EXERCISE TASK A: In the listing below, turn the lines from the one containing "This image has" through the end of the listing into a numbered list, skipping any blank lines. Leave the pictures out.

QUOTED PASSAGE:
☆ ☆ ☆ ☆ ☆ ☆ ☆
Monday, 14 December 2009

ON CHANCE

Sorry bloggers, but I have had to take some time off getting my left knee replaced,
Colin

Rachael and Melvyn
on CHANCE
R. Uncle Melvyn?
M. Mm?
R. My teacher says that if you toss a penny thirty times and it comes up heads every time, it's just as likely to come up heads the next time.
M. So?
R. But it's incredibly unlikely to come up heads thirty time in a row, so it must be much more likely to come up tails on the thirty first time.
M. You mean a penny knows how many times it's been tossed heads?
R. S'pose not, but somebody must. Whoever heard of a penny coming up thirty one times in a row? Unless someone has fixed the penny.
M. I can only think of three people who might know how many times: God, the Devil and you!
R. But you don't believe in them.
M. I believe in you.
R. I'm not sure if I believe in you!
☆ ☆ ☆ ☆ ☆ ☆ ☆
DATA FOR THE TASK:
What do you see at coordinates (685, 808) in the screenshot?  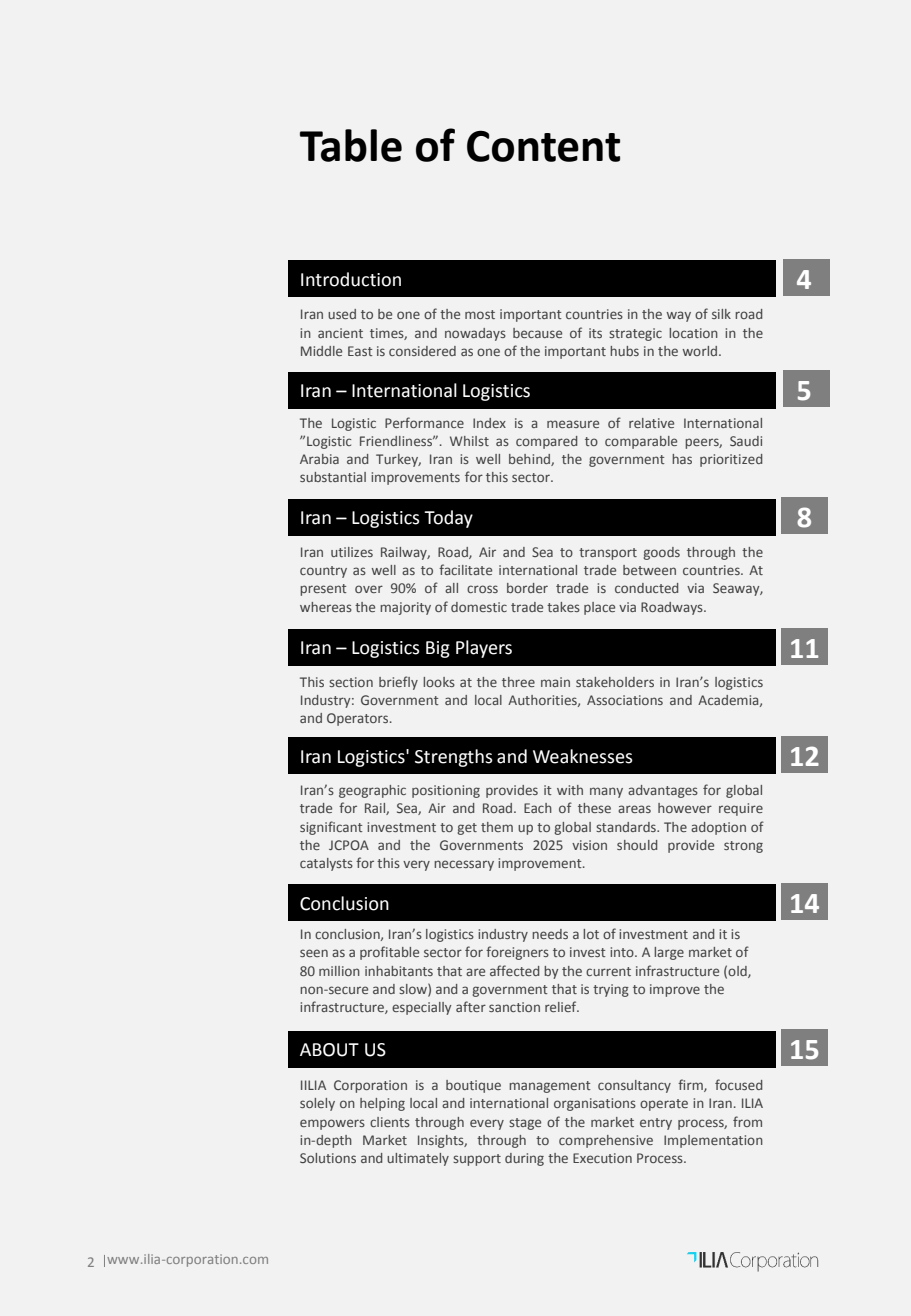 I see `however` at bounding box center [685, 808].
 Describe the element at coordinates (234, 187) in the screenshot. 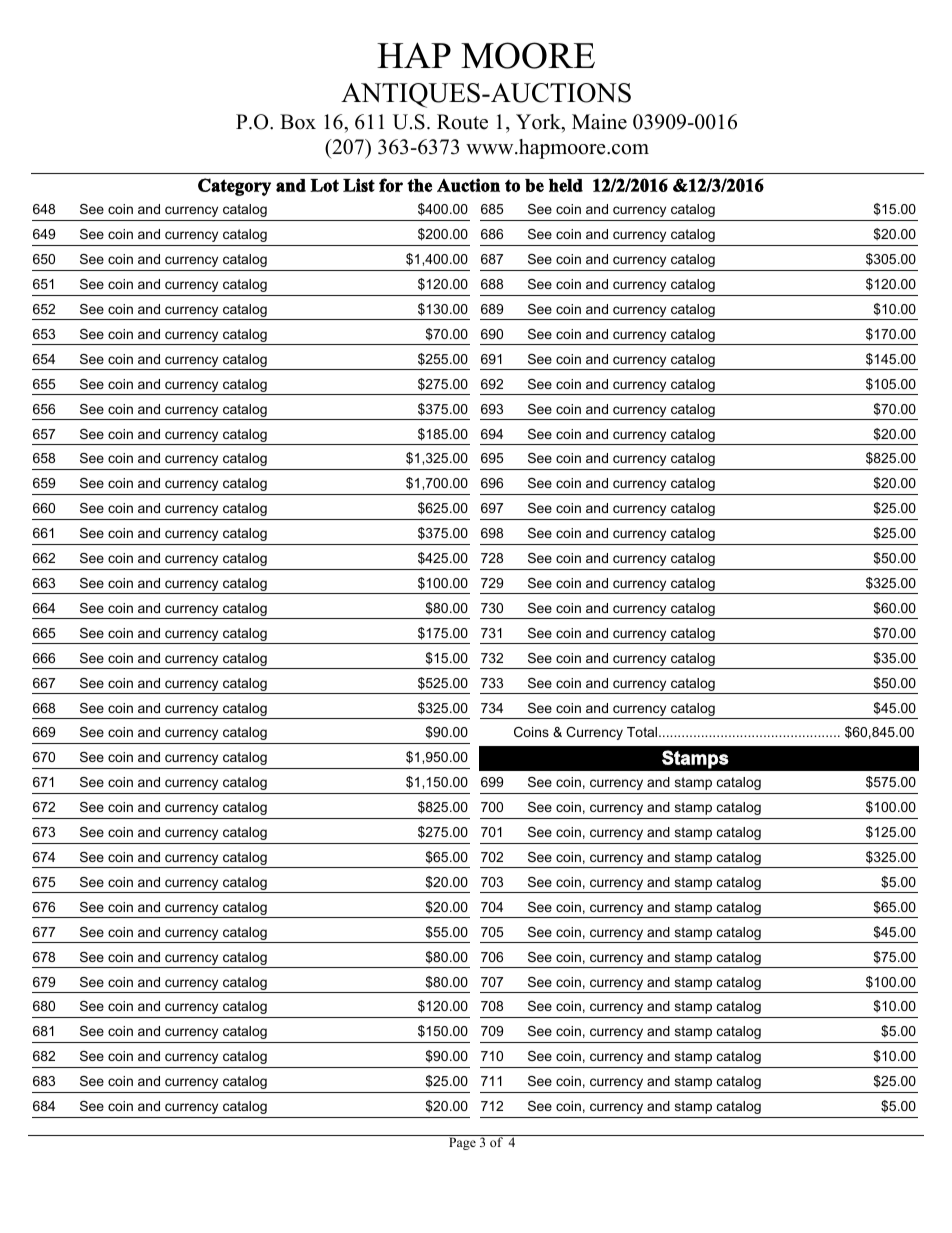

I see `Category` at that location.
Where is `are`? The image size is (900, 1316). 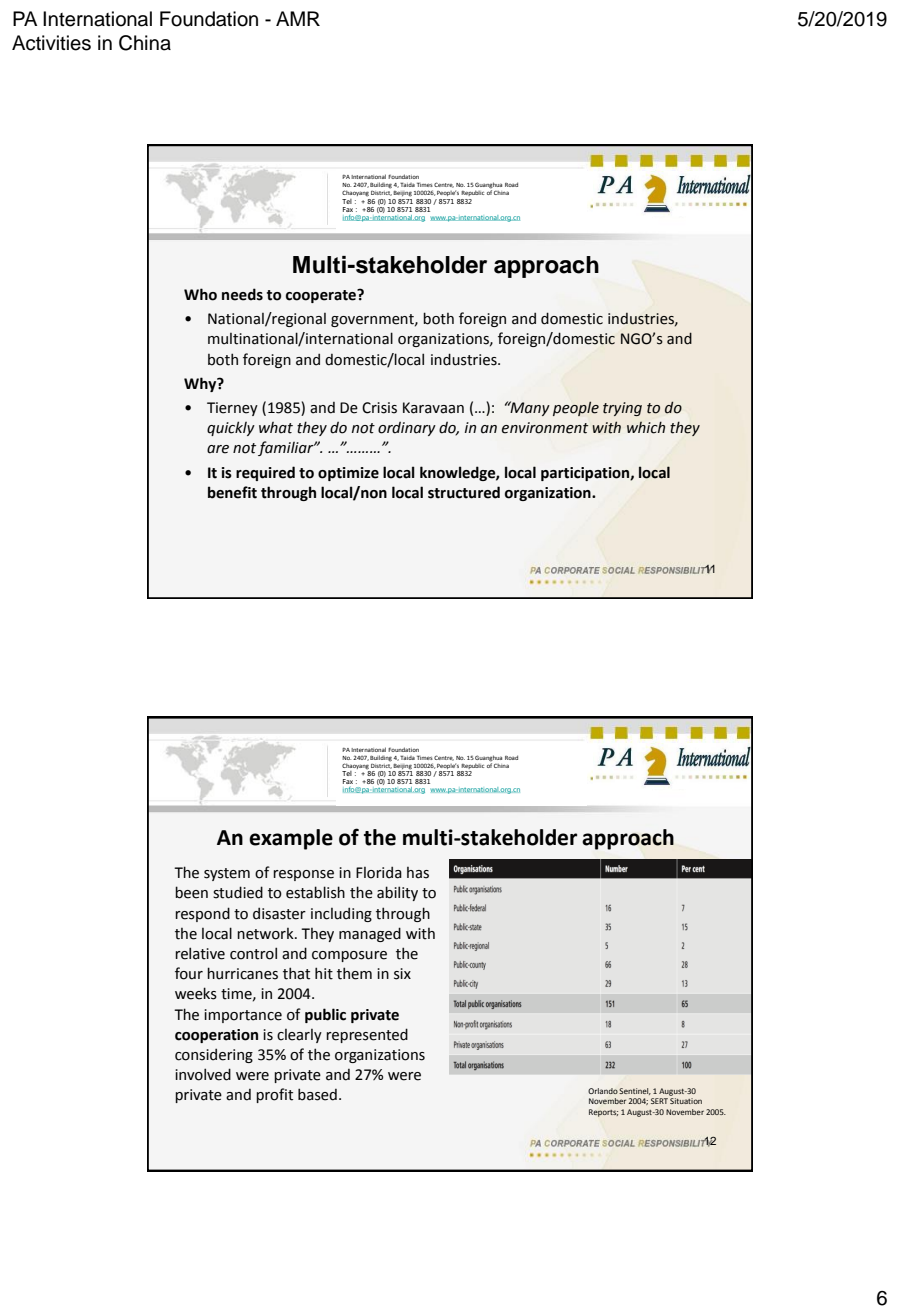 are is located at coordinates (218, 449).
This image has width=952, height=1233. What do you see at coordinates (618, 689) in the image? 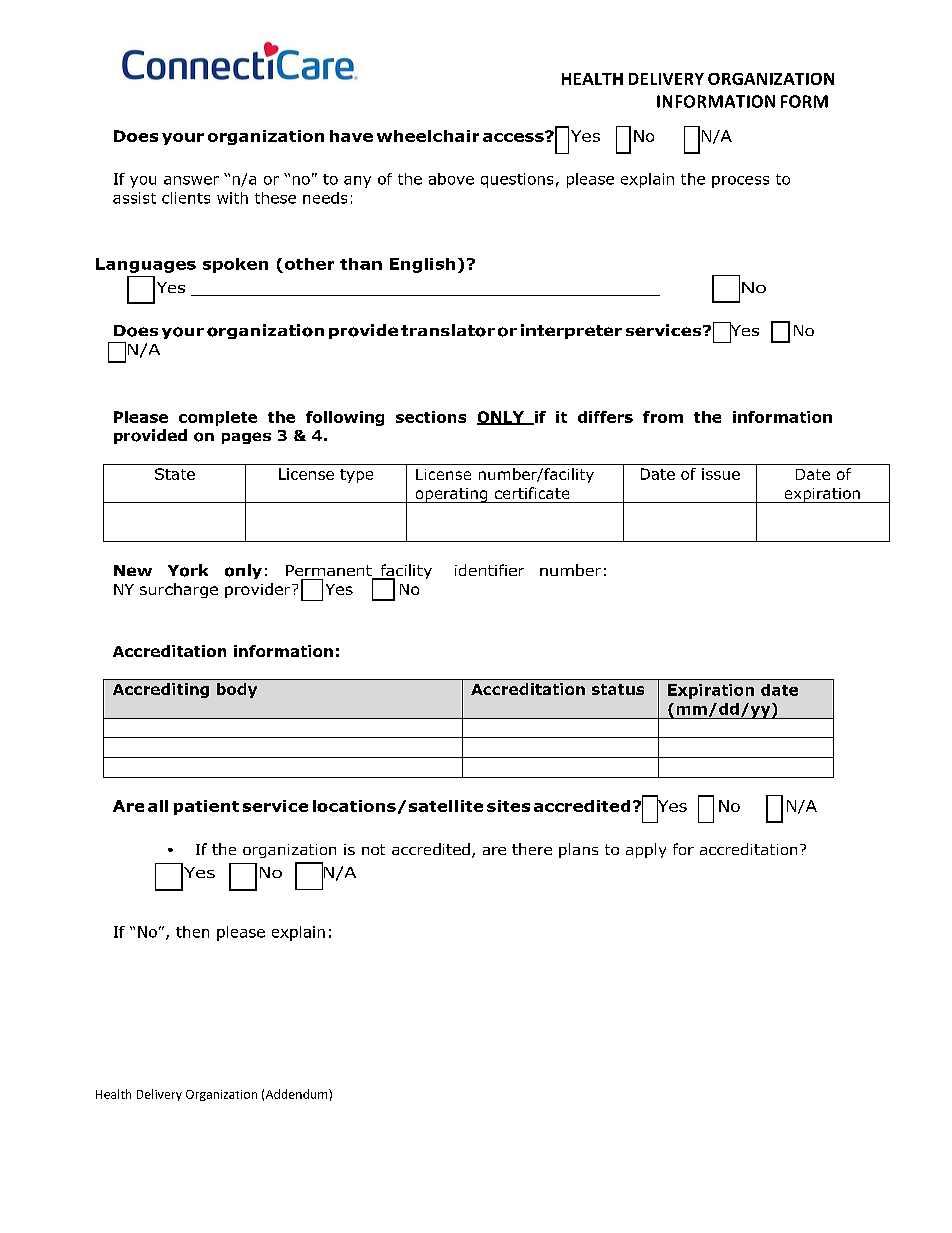
I see `status` at bounding box center [618, 689].
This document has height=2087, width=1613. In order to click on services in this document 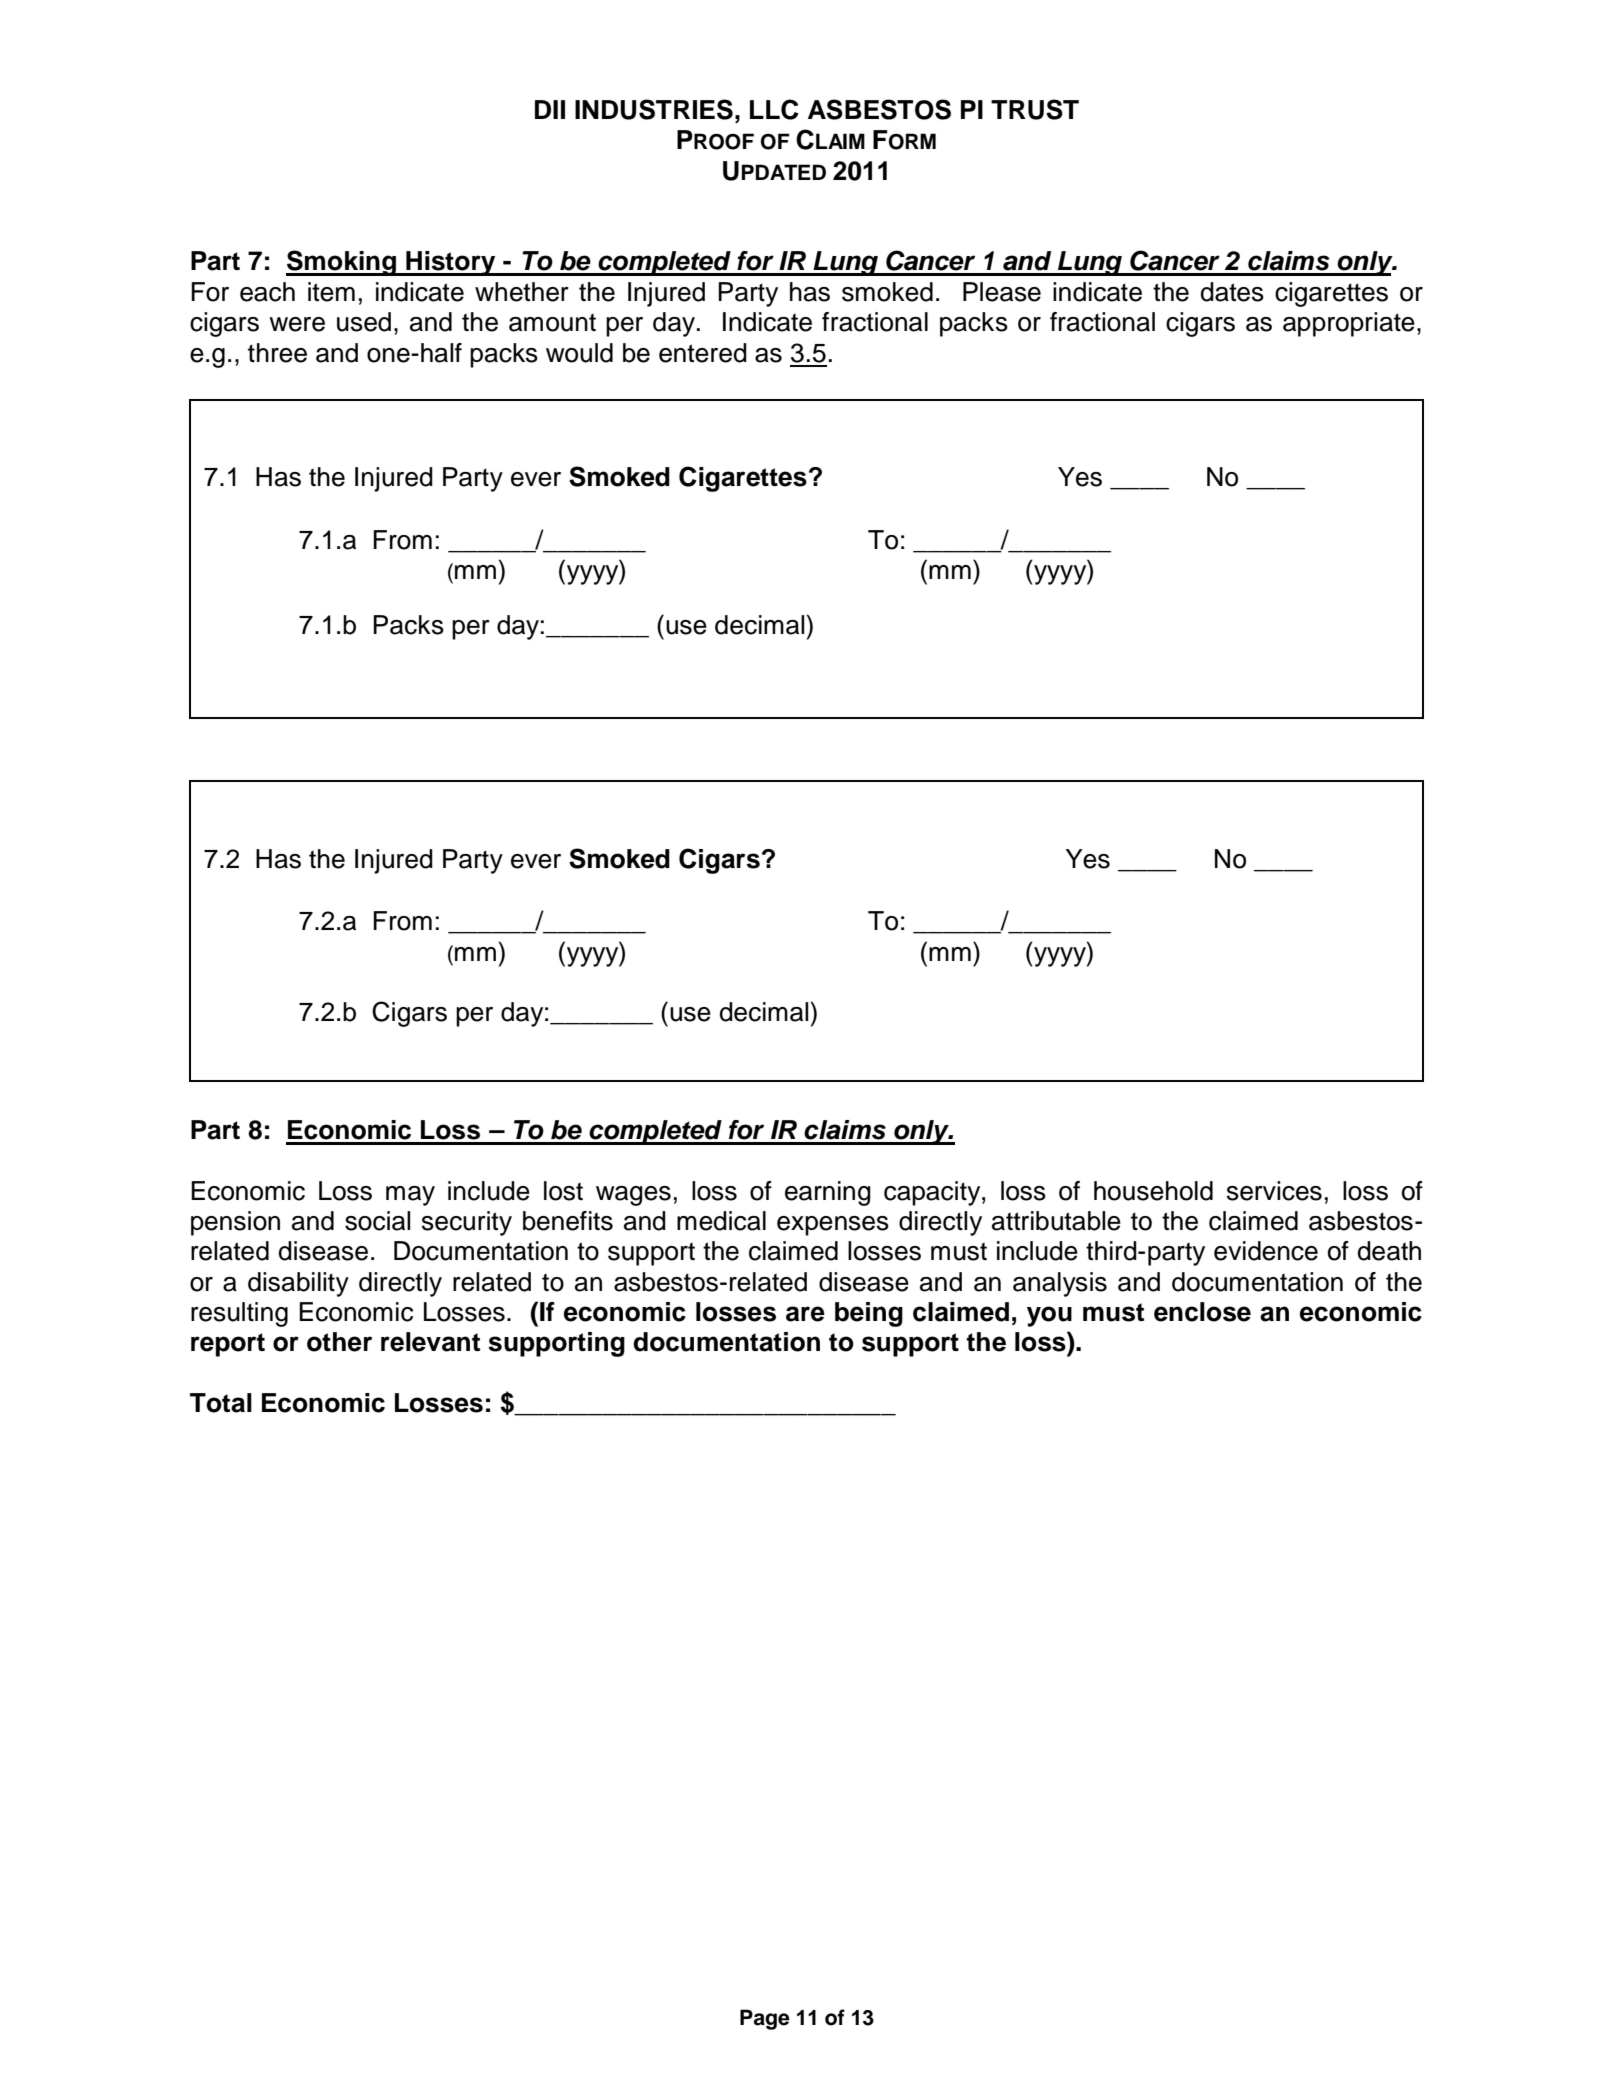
☆ ☆ ☆ ☆ ☆ ☆ ☆
EXERCISE TASK B: In the post on chance, which knee did Colin have replaced?

TASK SOLUTION A:
1. This image has width=952, height=1233. What do you see at coordinates (618, 689) in the image? 
2. I see `status` at bounding box center [618, 689].
3. This document has height=2087, width=1613. In order to click on services in this document 

TASK SOLUTION B: His left knee.